Riding out this Storm, we’ll be Riding out this Storm” from “Cloud Riders”
We are in the woods, it is the middle of the night. And Tori Amos, 25 years after her debut, from those little earthquakes that we felt so close, returns to tell us stories of fairies, native invaders, big and burly men who cry (and destroy the planet), decade-long emotional relationships, and of Stalin on our shoulder (“It’s Stalin on your shoulder” – she sings in “Russia”, which in these times of Corona-Virus and an Italy pro-Russian-Chinese, seems almost like a premonition). We are ready, with the lantern in hand, we prepare to cross this forest.

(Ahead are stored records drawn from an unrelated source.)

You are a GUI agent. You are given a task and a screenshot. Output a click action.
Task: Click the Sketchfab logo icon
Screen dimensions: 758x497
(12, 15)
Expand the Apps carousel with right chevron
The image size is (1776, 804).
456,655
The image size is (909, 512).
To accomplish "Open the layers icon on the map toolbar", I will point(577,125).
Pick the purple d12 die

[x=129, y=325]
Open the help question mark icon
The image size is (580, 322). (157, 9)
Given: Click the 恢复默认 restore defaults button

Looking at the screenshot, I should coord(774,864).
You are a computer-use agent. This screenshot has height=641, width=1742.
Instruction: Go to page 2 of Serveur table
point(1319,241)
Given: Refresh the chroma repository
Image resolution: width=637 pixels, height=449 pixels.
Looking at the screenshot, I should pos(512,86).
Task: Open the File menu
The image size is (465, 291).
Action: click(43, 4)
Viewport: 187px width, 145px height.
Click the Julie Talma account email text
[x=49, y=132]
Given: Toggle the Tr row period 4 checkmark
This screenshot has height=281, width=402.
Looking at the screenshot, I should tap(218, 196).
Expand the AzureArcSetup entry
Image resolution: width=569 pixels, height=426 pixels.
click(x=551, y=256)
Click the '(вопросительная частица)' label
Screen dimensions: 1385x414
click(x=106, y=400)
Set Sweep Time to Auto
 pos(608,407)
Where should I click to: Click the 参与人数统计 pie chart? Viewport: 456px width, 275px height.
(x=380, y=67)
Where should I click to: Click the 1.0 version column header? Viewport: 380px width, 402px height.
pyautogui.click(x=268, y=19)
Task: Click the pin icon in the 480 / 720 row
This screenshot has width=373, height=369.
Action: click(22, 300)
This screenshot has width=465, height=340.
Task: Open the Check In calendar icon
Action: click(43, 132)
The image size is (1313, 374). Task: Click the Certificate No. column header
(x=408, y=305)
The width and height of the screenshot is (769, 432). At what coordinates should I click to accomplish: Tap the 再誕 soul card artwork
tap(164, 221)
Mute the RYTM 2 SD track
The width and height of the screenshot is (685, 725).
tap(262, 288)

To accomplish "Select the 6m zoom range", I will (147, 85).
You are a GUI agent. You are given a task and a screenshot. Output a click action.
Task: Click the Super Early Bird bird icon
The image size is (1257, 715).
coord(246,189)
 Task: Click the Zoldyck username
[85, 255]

The years pass and in Tori's case, for better or worse, you can feel them all. The keys of her piano, flames in motion at the beginning of her career, move in a more country/folk direction and she becomes an expert storyteller who with her words seems no longer to want to give comfort, but to focus on an analysis of the current (2017) state of affairs. Because the redhead is now calm and looks at the world with the eyes of someone who has lived half a century, not with those of a girl with fiery eyes and a desire to experiment and surprise. Those times have passed.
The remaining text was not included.